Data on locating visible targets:
▬▬▬▬▬▬▬▬▬▬

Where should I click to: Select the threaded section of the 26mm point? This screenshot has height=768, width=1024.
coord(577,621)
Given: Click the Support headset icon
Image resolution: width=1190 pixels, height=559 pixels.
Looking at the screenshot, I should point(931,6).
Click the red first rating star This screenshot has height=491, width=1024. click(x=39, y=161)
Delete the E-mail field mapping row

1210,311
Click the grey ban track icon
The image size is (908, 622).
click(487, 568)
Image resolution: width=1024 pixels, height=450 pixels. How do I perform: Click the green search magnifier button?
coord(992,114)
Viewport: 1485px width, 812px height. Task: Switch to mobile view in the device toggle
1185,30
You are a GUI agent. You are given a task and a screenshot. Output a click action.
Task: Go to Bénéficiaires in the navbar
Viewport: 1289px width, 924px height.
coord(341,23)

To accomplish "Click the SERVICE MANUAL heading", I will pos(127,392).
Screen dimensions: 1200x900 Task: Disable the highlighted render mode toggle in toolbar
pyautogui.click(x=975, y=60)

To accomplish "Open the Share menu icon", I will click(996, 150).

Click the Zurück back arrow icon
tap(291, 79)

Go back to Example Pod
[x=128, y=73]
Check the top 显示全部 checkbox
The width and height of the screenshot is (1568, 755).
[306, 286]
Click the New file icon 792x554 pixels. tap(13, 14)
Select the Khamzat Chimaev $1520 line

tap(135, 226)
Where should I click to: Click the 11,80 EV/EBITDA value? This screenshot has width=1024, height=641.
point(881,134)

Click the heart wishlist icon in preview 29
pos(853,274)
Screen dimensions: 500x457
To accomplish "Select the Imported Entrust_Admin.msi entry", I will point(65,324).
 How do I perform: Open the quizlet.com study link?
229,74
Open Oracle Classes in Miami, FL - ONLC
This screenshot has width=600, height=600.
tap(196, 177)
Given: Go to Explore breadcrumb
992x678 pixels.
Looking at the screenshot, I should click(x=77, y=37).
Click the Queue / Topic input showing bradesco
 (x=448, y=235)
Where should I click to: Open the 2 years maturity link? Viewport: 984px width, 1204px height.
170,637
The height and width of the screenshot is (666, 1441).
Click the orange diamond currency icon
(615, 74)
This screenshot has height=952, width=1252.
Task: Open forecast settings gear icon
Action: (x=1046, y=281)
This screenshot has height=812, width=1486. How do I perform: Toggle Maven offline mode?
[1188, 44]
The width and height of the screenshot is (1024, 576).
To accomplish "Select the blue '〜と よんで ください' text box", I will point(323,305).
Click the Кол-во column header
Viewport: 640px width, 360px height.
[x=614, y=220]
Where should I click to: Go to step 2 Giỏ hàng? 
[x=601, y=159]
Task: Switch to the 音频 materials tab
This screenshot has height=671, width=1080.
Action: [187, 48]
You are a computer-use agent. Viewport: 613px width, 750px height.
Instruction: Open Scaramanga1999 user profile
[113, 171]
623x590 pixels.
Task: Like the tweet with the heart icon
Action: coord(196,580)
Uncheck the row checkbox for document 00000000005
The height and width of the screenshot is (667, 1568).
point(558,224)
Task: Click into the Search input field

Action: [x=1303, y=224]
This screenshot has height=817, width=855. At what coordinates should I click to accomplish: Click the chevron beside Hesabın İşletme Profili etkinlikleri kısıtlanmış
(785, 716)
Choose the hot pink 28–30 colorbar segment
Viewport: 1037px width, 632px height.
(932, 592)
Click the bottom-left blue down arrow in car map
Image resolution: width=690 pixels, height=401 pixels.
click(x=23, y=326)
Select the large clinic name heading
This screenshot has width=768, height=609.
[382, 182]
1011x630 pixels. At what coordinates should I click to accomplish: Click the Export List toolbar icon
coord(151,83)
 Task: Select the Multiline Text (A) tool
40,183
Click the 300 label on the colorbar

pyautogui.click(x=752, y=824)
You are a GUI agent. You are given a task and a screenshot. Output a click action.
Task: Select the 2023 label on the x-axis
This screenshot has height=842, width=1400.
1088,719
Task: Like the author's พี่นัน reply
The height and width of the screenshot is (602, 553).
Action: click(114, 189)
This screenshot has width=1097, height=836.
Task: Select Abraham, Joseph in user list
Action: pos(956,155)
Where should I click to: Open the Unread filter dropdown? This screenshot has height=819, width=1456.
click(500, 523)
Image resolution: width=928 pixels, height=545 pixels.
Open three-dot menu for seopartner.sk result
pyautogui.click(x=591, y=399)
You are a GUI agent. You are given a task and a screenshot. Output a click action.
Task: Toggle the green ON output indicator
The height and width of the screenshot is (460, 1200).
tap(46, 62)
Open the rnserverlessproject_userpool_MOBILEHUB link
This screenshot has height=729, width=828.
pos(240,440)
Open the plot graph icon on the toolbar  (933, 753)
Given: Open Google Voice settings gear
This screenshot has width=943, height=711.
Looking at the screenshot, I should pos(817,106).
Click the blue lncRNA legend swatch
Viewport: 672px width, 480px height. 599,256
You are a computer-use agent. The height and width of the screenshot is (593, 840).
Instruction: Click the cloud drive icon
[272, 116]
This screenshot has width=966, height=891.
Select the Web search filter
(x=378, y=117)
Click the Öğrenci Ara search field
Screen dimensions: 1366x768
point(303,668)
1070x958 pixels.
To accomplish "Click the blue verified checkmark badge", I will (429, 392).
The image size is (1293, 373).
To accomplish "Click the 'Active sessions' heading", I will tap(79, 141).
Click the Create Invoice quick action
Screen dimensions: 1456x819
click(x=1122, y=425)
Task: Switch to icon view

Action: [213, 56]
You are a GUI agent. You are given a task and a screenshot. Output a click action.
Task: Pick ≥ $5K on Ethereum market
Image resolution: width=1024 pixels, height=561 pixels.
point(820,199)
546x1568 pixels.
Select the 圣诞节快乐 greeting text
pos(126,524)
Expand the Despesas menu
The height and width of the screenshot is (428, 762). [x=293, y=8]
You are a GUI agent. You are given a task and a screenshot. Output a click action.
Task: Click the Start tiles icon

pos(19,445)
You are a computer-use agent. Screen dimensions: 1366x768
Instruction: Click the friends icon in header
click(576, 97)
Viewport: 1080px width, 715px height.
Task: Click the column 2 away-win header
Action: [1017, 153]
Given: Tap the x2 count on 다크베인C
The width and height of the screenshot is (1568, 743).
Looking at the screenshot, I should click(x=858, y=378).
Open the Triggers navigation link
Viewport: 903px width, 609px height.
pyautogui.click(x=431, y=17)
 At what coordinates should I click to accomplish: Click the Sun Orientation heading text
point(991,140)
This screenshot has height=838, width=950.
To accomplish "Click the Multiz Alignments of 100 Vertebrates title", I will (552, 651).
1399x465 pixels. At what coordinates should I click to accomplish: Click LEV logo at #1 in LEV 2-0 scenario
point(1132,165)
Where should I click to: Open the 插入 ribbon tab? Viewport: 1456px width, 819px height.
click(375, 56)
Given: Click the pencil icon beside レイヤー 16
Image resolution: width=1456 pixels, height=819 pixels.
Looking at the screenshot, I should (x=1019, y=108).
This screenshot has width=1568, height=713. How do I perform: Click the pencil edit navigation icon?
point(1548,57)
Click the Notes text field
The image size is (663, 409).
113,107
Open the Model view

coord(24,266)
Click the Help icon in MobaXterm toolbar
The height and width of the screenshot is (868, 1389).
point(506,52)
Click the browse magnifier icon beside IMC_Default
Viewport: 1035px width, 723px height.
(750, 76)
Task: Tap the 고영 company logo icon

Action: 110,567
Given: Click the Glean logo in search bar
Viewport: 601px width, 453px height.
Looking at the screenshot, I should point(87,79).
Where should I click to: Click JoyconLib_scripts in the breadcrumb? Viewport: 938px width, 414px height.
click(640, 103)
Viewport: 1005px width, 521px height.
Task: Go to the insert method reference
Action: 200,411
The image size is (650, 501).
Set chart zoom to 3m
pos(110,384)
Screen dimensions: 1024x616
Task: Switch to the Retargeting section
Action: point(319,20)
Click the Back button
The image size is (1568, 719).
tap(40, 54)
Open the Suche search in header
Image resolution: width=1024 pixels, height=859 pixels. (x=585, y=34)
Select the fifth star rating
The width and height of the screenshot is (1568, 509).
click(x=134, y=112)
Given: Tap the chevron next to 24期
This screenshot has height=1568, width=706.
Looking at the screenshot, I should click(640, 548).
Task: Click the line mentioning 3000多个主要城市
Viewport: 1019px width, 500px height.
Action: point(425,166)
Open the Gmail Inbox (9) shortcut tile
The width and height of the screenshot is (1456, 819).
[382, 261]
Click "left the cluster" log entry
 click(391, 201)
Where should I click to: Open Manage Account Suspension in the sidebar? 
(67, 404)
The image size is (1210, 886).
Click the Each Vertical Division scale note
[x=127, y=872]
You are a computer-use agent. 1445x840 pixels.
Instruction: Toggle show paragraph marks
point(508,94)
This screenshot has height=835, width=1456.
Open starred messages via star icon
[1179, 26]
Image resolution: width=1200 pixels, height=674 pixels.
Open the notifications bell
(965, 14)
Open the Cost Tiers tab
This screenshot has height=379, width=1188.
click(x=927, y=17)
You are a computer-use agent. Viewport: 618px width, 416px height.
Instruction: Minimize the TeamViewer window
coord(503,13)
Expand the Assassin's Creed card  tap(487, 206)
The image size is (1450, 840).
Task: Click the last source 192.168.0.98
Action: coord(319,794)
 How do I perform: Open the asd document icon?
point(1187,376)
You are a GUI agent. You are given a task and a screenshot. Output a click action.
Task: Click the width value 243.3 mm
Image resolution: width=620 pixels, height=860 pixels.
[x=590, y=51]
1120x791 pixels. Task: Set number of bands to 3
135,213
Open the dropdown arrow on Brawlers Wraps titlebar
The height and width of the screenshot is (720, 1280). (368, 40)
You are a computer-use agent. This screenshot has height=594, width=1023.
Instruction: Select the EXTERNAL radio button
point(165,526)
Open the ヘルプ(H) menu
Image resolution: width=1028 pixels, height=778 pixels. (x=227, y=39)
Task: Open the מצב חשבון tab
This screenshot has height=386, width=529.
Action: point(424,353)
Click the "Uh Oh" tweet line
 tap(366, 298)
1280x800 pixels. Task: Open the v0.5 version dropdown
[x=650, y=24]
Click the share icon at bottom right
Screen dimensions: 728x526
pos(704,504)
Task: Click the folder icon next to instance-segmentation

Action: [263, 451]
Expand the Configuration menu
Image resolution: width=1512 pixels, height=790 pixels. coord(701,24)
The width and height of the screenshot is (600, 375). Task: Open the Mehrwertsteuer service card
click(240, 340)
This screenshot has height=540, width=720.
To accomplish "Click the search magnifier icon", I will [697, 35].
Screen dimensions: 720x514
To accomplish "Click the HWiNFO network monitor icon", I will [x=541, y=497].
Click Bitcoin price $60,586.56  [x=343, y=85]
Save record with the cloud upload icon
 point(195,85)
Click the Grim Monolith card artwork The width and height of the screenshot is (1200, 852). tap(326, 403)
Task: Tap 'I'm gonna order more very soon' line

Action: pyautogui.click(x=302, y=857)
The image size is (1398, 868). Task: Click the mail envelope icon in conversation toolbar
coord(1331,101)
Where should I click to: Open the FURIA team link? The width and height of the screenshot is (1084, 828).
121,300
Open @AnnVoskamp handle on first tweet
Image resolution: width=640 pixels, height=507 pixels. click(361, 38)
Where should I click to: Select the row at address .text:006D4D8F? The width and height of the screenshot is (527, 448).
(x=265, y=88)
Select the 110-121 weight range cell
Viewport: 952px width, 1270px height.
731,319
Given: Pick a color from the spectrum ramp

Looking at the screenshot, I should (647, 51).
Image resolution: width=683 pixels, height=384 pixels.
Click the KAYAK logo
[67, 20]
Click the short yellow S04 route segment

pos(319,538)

▬▬▬▬▬▬▬▬▬▬

Can you repeat the rows verbatim, starting with the line that contains "Delete the E-mail field mapping row" and going on through the line that contains "coord(341,23)"?

Delete the E-mail field mapping row

1210,311
Click the grey ban track icon
The image size is (908, 622).
click(487, 568)
Image resolution: width=1024 pixels, height=450 pixels. How do I perform: Click the green search magnifier button?
coord(992,114)
Viewport: 1485px width, 812px height. Task: Switch to mobile view in the device toggle
1185,30
You are a GUI agent. You are given a task and a screenshot. Output a click action.
Task: Go to Bénéficiaires in the navbar
Viewport: 1289px width, 924px height.
coord(341,23)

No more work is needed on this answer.